Get difference between two lists with java objects of same class

4,675 views
Skip to first unread message

Ryan

unread,
Mar 11, 2013, 2:15:31 PM3/11/13
to clo...@googlegroups.com
Hello,

I have two lists which contain java objects of the same class. I am trying to find out if there is a clojure function which i can use to compare those lists based on a key and return the objects from list A that do not exist in list B.
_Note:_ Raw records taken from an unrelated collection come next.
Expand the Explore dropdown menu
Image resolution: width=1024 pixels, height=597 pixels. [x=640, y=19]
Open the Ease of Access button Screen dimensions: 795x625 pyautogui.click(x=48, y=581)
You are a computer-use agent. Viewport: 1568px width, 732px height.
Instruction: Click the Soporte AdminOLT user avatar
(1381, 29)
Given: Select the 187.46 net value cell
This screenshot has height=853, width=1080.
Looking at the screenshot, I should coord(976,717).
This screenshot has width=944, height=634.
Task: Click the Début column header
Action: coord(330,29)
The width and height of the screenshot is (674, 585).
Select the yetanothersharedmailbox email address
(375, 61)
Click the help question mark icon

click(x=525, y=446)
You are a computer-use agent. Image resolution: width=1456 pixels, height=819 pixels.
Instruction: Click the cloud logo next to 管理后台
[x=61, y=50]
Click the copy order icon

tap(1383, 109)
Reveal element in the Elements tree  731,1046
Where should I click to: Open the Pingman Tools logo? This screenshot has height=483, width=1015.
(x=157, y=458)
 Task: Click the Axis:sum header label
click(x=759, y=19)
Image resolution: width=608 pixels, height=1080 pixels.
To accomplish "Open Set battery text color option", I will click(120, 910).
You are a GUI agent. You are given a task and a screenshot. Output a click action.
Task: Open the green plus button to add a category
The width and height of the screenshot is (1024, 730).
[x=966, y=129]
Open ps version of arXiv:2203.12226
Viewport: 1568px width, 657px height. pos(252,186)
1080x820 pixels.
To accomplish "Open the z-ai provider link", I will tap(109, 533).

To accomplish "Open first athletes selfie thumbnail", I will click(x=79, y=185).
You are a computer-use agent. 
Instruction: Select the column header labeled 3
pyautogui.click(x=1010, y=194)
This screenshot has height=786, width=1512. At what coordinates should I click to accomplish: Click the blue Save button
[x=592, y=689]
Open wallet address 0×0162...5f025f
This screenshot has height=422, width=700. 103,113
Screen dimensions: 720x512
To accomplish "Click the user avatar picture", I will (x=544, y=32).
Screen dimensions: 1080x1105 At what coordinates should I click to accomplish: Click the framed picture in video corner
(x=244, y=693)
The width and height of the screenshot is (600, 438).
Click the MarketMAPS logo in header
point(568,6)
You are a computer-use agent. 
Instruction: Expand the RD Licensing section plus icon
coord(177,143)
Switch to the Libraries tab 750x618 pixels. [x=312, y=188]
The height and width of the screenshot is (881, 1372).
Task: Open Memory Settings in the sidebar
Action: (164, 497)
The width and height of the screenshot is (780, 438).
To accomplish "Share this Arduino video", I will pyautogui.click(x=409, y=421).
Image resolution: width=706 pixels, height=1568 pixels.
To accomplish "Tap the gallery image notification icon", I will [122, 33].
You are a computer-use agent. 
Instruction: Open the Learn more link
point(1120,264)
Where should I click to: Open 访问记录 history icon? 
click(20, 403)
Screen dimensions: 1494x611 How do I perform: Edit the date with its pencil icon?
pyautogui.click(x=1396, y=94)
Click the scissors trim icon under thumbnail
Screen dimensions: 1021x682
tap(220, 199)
Is there such a function in clojure? If not, what would be the most elegant way to achieve it.

Thank you for your time

Ryan

Jim - FooBar();

unread,
Mar 11, 2013, 2:35:58 PM3/11/13
to clo...@googlegroups.com
Well, java.util.List specifies a retainAll(Collection c) method which is
basically the intersection between the 2 collections (the Collection
this is called on and the argument). You are actually looking for the
'difference' but if you have the intersection and the total it's pretty
trivial to find the difference.

alternatively, you can pour the lists into 2 clojure sets and take their
proper difference (but this will remove duplicates as well)...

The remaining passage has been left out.